-------- Текст

Духовное высокомерие и брезгливость всякого человека, который глубоко страдал — то, насколько глубоко могут страдать люди, почти определяет их иерархию, — его ужасающая, насквозь пропитывающая и окрашивающая его уверенность, что благодаря своему страданию он знает больше, чем могут знать самые умнейшие и мудрейшие, что он узнал и даже освоился во многих далёких и ужасающих мирах, о которых «вы ничего не знаете!»… это духовное безмолвное высокомерие, эта гордость избранника познания, «посвящённого», почти принесённого в жертву нуждается во всех видах переодевания, чтобы оградить себя от прикосновения назойливых и сострадательных рук и вообще от всего, что не равно ему по страданию. Глубокое страдание облагораживает; оно обособляет. — Одной из самых утончённых форм переодевания является эпикуреизм и связанная с ним выставляемая напоказ храбрость вкуса, которая легко относится к страданию и выставляет себя на защиту от всего печального и глубокого. Есть «весёлые люди», пользующиеся весёлостью для того, чтобы под её прикрытием оставаться непонятыми: они хотят, чтобы их не поняли. Есть «учёные умы», пользующиеся наукой, потому что она придаёт бодрый вид и потому что научность позволяет заключить, что этот человек поверхностен: они хотят спровоцировать на такое ложное заключение… Есть свободные дерзкие умы, которые хотят скрыть и отрицать, что по сути у них разбитое, неисцелимое сердце — таков случай Гамлета: и тогда само шутовство может служить маской злосчастному, слишком несомненному знанию.

----------------
-------- Записи набора данных

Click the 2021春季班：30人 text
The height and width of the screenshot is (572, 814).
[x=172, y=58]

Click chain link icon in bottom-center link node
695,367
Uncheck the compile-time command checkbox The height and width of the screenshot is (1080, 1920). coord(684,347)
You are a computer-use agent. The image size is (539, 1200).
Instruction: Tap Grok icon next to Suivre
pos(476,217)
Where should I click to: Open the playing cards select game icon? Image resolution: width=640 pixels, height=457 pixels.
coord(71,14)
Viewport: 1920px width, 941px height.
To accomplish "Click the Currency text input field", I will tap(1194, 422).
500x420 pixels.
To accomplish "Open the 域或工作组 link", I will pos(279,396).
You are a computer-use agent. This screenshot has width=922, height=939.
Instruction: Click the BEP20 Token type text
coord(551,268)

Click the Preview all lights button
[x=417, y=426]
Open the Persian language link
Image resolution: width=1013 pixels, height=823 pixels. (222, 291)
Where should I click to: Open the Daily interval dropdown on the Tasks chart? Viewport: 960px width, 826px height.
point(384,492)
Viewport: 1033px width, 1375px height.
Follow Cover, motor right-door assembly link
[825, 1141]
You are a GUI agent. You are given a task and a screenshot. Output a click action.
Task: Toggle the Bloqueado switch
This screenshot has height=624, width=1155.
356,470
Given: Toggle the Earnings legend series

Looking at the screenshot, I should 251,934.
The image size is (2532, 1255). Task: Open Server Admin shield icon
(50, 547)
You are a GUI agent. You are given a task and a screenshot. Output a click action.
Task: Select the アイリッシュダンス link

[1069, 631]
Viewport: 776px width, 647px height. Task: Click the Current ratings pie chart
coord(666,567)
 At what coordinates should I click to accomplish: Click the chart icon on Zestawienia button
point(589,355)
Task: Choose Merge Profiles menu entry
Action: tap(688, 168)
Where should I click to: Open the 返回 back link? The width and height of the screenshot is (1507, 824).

----------------

● Задания:
- A) Перечислите все разновидности людей, которые в тексте вводятся словом «Есть».
- B) Сообщите каждую строку записей, где встречается слово «pixels». Регистр букв учитывается.
Текст и записи взяты из разных источников.

● Ответы по заданиям:
- A)
«весёлые люди»
«учёные умы»
свободные дерзкие умы

- B)
Where should I click to: Open the playing cards select game icon? Image resolution: width=640 pixels, height=457 pixels.
500x420 pixels.
Image resolution: width=1013 pixels, height=823 pixels. (222, 291)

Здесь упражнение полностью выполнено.